**Work order**
Search the entries for the word "will" and copy each line that has it.

**Records provided**
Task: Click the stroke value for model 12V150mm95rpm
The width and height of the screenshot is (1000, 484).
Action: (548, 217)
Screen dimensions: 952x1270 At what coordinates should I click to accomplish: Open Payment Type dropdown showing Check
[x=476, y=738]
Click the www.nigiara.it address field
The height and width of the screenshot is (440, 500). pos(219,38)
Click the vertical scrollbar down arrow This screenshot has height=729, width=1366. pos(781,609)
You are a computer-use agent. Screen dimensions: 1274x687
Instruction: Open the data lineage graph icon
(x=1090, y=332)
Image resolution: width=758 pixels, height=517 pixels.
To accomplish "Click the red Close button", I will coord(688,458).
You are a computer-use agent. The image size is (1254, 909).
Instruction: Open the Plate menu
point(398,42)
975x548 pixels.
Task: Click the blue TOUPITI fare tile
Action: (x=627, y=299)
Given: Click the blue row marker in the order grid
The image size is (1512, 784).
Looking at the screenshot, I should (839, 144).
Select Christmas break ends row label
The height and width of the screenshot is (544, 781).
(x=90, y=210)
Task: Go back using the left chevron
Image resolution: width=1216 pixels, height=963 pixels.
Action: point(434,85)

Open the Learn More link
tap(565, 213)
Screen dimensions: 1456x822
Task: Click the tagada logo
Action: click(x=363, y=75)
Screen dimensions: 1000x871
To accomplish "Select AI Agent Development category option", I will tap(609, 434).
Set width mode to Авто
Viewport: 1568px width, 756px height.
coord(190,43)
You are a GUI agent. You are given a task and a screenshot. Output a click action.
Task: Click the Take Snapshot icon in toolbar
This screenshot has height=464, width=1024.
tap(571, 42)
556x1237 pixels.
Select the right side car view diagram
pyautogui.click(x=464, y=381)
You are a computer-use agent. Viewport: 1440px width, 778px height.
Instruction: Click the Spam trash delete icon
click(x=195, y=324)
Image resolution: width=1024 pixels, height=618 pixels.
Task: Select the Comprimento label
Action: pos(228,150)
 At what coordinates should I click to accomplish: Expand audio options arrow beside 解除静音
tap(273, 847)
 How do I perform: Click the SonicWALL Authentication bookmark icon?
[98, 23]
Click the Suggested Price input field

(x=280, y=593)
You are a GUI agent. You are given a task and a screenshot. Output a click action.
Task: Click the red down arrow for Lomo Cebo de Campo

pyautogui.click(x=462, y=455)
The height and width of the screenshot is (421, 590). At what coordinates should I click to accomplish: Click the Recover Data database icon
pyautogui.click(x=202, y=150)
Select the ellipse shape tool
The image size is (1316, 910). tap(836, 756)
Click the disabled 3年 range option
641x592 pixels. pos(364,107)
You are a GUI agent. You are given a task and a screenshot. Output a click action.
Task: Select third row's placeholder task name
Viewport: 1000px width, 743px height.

**Solution to this problem**
To accomplish "Click the red Close button", I will coord(688,458).
To accomplish "Select AI Agent Development category option", I will tap(609, 434).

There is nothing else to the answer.